§ WHAT THIS TASK INVOLVES: Among the entries below, find each line with "EĞİTİMLER" and show it.

= Beginning of Section =

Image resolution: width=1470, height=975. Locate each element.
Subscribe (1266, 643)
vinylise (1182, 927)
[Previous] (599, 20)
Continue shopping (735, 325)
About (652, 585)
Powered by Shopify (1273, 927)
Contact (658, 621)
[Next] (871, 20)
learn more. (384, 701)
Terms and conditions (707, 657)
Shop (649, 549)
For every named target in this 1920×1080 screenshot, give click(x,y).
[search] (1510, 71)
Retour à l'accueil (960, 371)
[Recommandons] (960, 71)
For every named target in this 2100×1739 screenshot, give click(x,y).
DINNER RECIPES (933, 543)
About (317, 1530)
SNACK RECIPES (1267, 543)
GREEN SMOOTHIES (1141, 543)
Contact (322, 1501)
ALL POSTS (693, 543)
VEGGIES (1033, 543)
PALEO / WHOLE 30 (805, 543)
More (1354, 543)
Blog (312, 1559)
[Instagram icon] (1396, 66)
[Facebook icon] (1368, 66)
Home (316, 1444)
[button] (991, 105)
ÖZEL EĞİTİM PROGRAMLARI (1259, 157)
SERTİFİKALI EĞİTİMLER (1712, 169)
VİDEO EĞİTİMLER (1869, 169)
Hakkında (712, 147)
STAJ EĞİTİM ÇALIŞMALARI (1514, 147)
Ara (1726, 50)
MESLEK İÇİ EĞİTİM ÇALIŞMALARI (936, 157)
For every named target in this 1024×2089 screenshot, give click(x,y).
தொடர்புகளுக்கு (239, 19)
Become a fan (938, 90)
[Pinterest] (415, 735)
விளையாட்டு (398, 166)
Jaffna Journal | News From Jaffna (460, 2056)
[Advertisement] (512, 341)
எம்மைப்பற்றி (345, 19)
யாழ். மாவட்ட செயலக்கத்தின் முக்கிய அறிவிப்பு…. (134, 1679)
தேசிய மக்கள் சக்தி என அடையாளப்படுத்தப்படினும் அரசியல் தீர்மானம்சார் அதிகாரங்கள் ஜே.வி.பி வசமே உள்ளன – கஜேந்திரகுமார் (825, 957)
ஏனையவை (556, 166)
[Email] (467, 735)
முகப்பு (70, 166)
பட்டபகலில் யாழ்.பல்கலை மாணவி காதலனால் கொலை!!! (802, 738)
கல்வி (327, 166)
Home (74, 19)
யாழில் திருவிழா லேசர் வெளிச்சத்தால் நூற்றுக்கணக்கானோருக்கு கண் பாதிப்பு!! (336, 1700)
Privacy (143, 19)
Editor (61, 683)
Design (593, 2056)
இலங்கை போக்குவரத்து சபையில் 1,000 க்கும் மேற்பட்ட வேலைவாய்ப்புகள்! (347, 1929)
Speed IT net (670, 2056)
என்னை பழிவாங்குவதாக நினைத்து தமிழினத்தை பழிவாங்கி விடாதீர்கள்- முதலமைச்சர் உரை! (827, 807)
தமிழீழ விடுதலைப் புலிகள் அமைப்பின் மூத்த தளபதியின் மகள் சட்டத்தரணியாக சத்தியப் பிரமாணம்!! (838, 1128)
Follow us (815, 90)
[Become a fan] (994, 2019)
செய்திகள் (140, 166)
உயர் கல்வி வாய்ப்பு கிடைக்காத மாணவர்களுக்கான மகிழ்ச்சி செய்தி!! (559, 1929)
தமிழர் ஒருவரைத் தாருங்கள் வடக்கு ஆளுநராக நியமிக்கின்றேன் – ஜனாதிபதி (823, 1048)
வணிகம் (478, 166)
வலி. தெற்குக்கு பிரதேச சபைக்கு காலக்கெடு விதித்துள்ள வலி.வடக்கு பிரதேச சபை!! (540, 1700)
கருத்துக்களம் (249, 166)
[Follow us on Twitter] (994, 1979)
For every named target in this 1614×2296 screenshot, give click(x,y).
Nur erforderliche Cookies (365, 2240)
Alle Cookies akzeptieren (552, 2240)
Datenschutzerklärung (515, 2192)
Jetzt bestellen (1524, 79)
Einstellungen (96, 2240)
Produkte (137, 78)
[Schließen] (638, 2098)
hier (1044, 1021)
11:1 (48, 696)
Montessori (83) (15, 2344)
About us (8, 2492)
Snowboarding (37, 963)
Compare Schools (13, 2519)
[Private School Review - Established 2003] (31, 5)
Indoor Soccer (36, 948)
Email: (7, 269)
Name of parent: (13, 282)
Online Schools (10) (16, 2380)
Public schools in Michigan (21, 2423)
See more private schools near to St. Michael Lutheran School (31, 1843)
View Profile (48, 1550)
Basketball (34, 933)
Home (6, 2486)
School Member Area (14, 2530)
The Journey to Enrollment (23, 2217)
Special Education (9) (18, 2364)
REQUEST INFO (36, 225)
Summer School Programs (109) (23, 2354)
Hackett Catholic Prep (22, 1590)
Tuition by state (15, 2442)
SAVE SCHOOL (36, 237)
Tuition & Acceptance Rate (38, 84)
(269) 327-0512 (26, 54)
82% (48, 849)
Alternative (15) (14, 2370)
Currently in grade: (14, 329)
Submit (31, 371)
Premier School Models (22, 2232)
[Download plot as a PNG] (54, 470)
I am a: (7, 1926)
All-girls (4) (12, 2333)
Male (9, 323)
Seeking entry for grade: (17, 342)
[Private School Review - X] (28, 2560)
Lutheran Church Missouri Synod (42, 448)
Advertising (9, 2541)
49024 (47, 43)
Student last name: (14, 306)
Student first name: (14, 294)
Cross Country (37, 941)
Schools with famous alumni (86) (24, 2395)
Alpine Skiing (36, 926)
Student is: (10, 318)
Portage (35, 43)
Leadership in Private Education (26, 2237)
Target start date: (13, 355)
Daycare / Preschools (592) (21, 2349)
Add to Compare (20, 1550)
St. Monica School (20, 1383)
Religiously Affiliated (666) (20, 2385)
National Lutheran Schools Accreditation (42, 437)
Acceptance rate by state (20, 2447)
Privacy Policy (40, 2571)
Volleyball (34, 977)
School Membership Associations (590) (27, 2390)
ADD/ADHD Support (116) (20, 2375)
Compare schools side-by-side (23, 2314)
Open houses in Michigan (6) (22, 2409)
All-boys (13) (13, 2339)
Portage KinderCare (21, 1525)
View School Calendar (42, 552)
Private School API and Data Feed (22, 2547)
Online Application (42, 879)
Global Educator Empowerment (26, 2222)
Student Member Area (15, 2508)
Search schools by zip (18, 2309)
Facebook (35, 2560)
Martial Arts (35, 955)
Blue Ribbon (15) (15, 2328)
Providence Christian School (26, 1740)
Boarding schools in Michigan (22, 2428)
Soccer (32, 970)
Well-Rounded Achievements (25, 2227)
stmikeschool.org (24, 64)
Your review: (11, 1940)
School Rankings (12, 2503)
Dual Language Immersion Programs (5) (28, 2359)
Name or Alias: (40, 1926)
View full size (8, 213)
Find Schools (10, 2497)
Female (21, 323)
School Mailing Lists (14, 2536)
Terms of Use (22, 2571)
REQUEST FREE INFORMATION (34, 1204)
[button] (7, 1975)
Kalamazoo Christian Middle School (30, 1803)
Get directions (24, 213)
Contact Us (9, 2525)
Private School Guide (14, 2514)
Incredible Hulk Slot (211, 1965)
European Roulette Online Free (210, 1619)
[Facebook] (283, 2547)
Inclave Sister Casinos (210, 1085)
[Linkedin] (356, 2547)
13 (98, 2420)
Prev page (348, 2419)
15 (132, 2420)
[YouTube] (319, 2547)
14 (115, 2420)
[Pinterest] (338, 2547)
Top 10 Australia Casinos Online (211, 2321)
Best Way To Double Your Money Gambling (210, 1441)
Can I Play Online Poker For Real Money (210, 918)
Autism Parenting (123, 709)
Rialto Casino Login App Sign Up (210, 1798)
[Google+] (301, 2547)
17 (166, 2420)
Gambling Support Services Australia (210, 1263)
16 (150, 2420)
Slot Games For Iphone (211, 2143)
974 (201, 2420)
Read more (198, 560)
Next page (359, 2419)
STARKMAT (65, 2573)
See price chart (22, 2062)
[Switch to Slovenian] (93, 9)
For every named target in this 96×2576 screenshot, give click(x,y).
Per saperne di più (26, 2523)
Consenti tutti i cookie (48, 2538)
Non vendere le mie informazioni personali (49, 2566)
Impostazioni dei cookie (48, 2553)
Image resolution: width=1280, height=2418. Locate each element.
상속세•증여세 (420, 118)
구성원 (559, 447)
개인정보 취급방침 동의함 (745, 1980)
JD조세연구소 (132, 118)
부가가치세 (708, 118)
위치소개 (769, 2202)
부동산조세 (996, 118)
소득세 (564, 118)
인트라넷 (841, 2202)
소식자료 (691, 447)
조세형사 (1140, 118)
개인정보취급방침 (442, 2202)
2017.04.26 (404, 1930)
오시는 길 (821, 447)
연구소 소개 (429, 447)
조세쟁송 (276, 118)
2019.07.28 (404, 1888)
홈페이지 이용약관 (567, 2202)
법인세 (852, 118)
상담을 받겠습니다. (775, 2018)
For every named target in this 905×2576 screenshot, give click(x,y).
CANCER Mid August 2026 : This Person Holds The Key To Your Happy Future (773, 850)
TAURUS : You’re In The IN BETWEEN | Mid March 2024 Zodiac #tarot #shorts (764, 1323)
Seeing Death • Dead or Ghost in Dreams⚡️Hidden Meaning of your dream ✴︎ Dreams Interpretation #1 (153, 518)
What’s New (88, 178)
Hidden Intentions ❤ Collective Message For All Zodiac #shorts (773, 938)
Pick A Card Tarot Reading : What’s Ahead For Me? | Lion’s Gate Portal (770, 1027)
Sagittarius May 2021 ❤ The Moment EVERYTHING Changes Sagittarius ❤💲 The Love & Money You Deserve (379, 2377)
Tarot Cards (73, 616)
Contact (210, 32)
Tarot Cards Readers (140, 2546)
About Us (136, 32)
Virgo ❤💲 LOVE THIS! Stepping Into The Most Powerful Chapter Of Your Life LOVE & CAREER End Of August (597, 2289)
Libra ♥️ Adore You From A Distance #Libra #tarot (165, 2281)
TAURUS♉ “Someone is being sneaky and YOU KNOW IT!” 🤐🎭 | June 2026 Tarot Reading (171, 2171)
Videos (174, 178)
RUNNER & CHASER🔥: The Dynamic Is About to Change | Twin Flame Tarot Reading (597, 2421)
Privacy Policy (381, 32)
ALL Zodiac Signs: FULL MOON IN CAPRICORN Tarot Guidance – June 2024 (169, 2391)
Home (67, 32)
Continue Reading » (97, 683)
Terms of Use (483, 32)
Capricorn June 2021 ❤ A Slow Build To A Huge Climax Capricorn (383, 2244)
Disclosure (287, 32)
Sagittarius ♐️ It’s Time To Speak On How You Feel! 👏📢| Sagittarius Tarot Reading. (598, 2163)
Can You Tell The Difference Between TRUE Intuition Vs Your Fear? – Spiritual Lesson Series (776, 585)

= End of Section =

§ WRITTEN REPLY:
SERTİFİKALI EĞİTİMLER (1712, 169)
VİDEO EĞİTİMLER (1869, 169)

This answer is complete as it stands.